Excerpt:
Alex Usher is the president of Higher Education Strategy Associates.
The father of modern university rankings is James McKeen Cattell, a well-known early 20th century psychologist, scientific editor (he ran the journals Science and Psychological Review) and eugenicist.
In 1903, he began publishing American Men of Science, a semi-regular rating of the country's top scientists, as rated by university department chairs. He then hit on the idea of counting how many of these scientists were graduates of the country's various universities. Being a baseball enthusiast, it seemed completely natural to arrange these results top to bottom, as in a league table. Rankings have never looked back.
Because of the league table format, reporting on rankings tends to mirror what we see in sports. Who's up? Who's down? Can we diagnose the problem from the statistics? Is it a problem attracting international faculty? Lower citation rates? A lack of depth in left-handed relief pitching? And so on.
The 2018 QS World University Rankings, released last night, are another occasion for this kind of analysis. The master narrative for Canada – if you want to call it that – is that "Canada is slipping." The evidence for this is that the University of British Columbia fell out of the top 50 institutions in the world (down six places to 51) and that we also now have two fewer institutions in the top 200 – Calgary fell from 196 to 217 and Western from 198 to 210 – than we used to.
People pushing various agendas will find solace in this. At UBC, blame will no doubt be placed on the institution's omnishambular year of 2015-16. Nationally, people will try to link the results to problems of federal funding and argue how implementing the recommendations of the Naylor report would be a game-changer for rankings.

Data provided:

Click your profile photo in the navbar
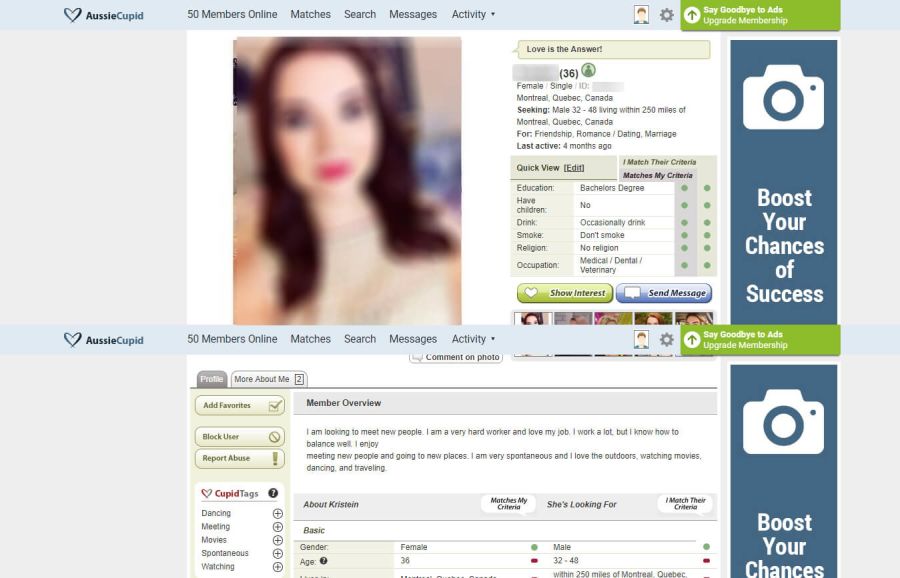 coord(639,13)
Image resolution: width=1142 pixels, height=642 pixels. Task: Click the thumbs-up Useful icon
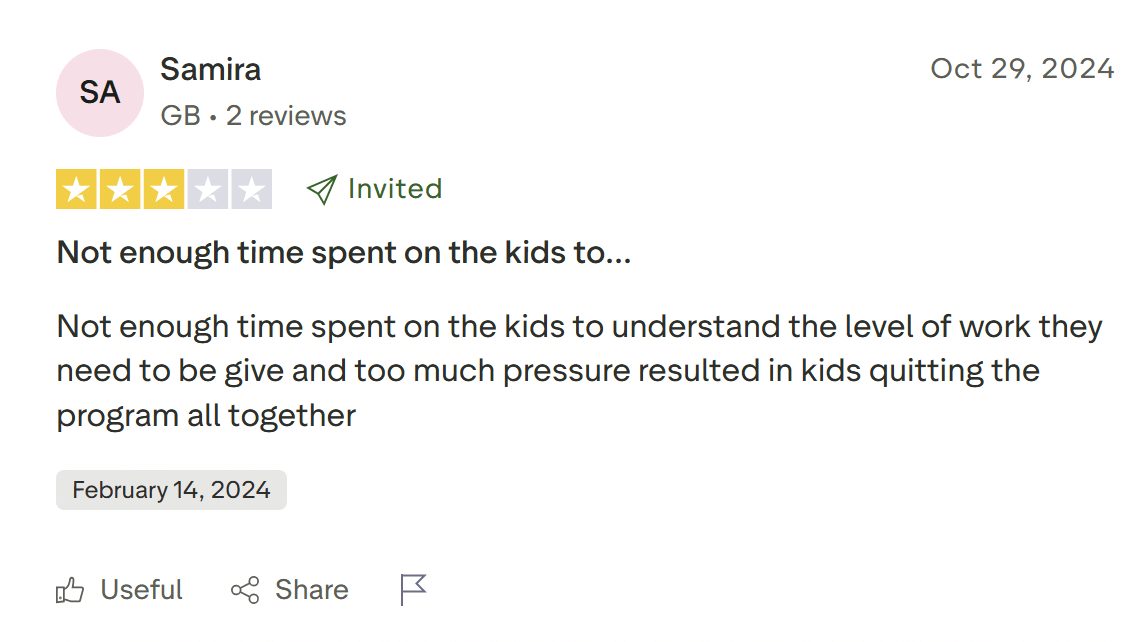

Problems to solve:
a) In the article on university rankings, where did the University of British Columbia place in the 2018 QS World University Rankings?
b) Pick up the article on university rankings where it stops and write what comes next.
The listing is separate material and has nothing to do with the article on university rankings.

Results by task:
a) It placed 51st, down six places.

b)
This is wrong for a couple of reasons. The first is that it is by no means clear that Canadian institutions are in fact slipping. Sure, we have two fewer in the 200, but the number in the top 500 grew by one. Of those who made the top 500, nine rose in the rankings, nine slipped and one stayed constant. Even the one high-profile "failure" – UBC – only saw its overall score fall by one-tenth of a point; the fall in the rankings was more a result of an improvement in a clutch of Asian and Australian universities.
The second is that in the short term, rankings are remarkably impervious to policy changes. For instance, according to the QS reputational survey, UBC's reputation has taken exactly zero damage from l'affaire Gupta and its aftermath. Which is as it should be: a few months of communications hell doesn't offset 100 years of scientific excellence. And new money for research may help less than people think. In Canada, institutional citations tend to track the number of grants received more than the dollar value of the grants. How granting councils distribute money is at least as important as the amount they spend.
And that's exactly right. Universities are among the oldest institutions in society and they don't suddenly become noticeably better or worse over the course of 12 months. Observations over the span of a decade or so are more useful, but changes in ranking methodology make this difficult (McGill and Toronto are both down quite a few places since 2011, but a lot of that has to do with changes that reduced the impact of medical research relative to other fields of study).
So it matters that Canada has three universities that are genuinely top class, and another clutch (between four and ten, depending on your definition) that could be called "world class." It's useful to know that, and to note if any institutions have sustained year-after-year changes either up or down. But this has yet to happen to any Canadian university.
What's not as useful is to cover rankings like sports, and invest too much meaning in year-to-year movements. Most of the yearly changes are margin-of-error kind of stuff, changes that result from a couple of dozen papers being published in one year rather than another, or the difference between admitting 120 extra international students instead of 140. There is not much Moneyball-style analysis to be done when so many institutional outputs are – in the final analysis – pretty much the same.